**PROBLEM 1:**
Switch "computer-use agent" to "desktop assistant" in all of the rows below and give the rows again with everything else unchanged. Leave the pictures out of your answer.

So to impress on the people of God the barrier that existed between him their Creator and them as creatures – the barrier raised by sin between the Spotless One and these pathetic spotty people – God decreed and designed this thick curtain to separate the Holy Place from the Most Holy Place. It blocked access to everyone except the token hint of something better to come in the entry there of the High Priest for an hour a year on Yom Kippur by the blood of sacrifice. You may not say, “Well I think of God like this,” and you may not dream of going to God in your private way, in the way you had invented and you had worked out to your own pleasing. God determined how the people were to approach him saying, “This way, no other, and but not you, your representative whom I appoint. Thus far, but no further. This long, and no longer.”

**PROBLEM 2:**
In the passage on the temple curtain, for how long each year did the High Priest enter the Most Holy Place, and on what occasion?

**LISTED ENTRIES:**
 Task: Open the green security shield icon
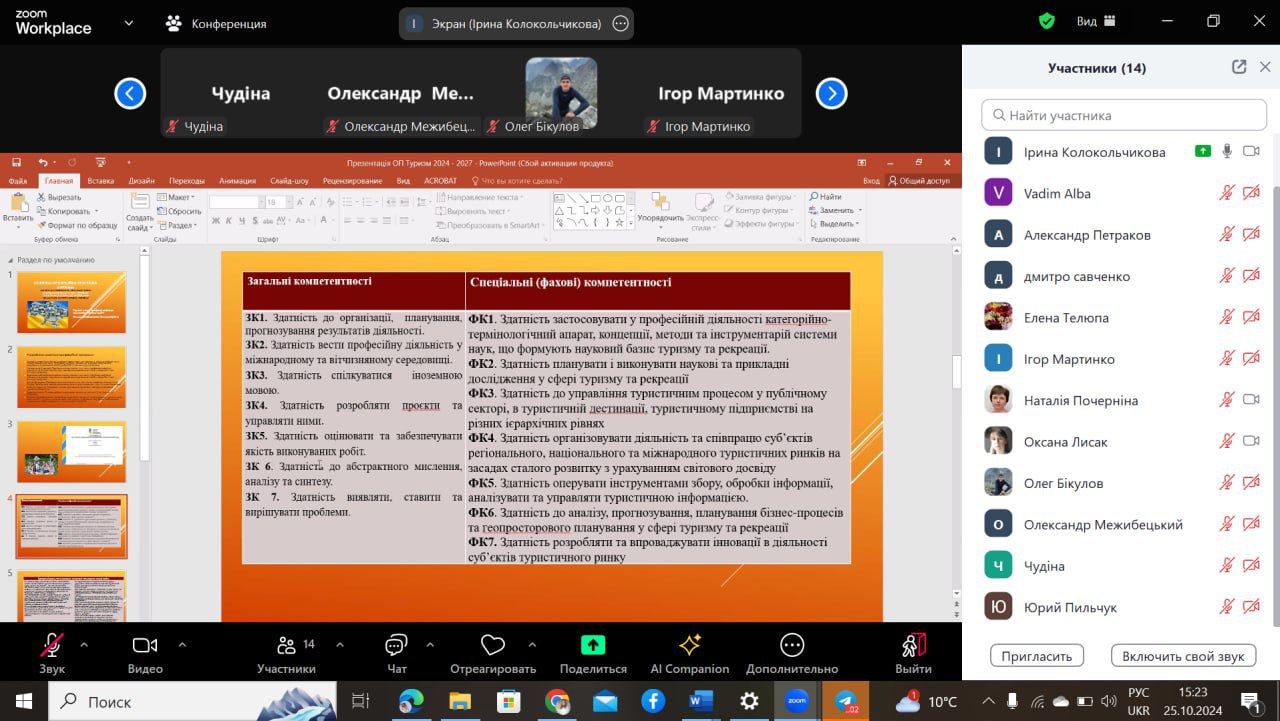pyautogui.click(x=1046, y=21)
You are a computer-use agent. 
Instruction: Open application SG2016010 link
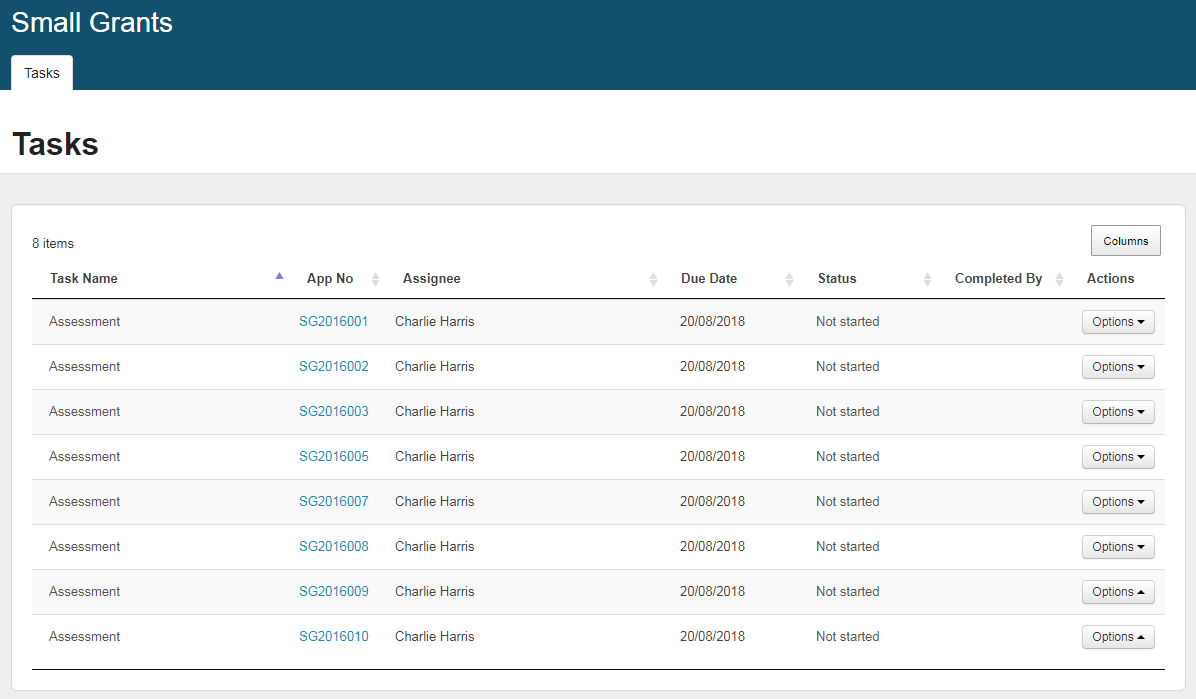(x=333, y=637)
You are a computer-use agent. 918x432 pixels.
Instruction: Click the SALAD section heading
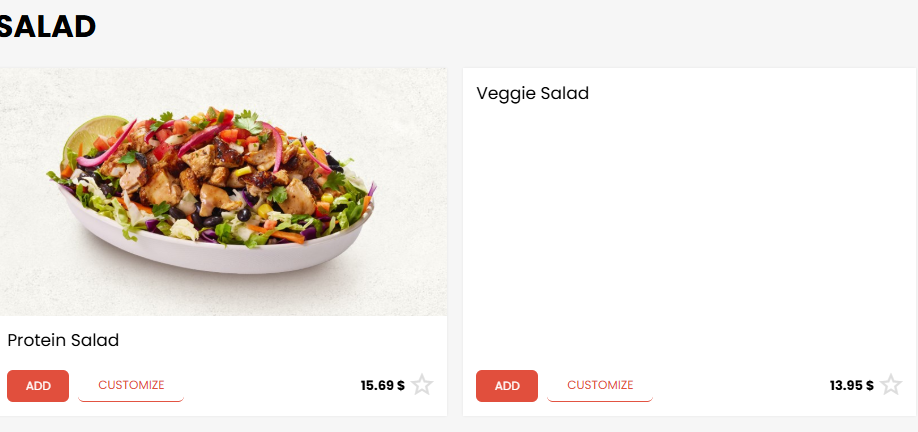point(48,27)
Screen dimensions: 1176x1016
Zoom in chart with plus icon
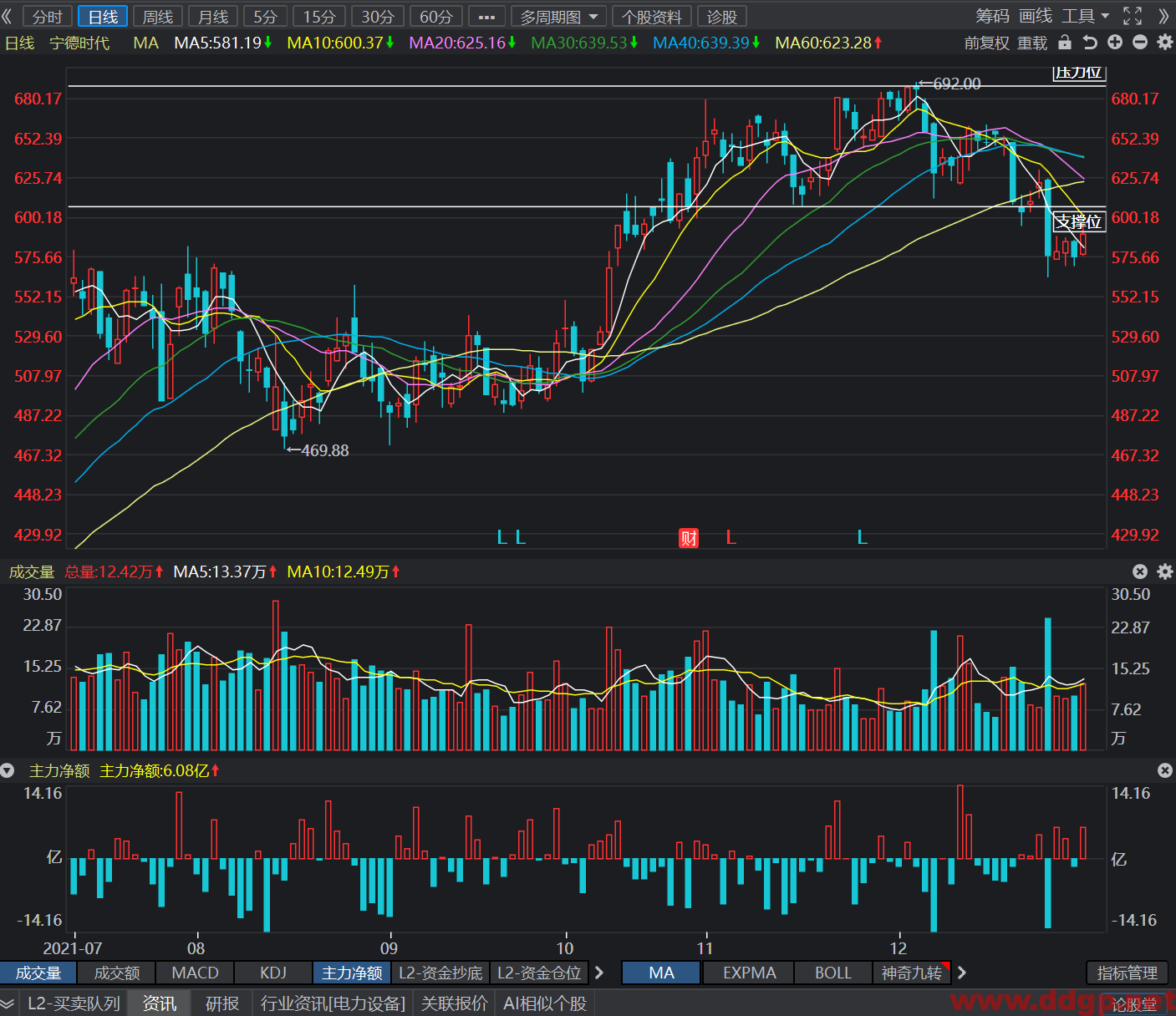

**COMPLETE OUTPUT 1:**
 Task: Open the green security shield icon
pyautogui.click(x=1046, y=21)
You are a desktop assistant. 
Instruction: Open application SG2016010 link
(x=333, y=637)
You are a desktop assistant. 918x432 pixels.
Instruction: Click the SALAD section heading
point(48,27)
Screen dimensions: 1176x1016
Zoom in chart with plus icon

**COMPLETE OUTPUT 2:**
For an hour a year, on Yom Kippur.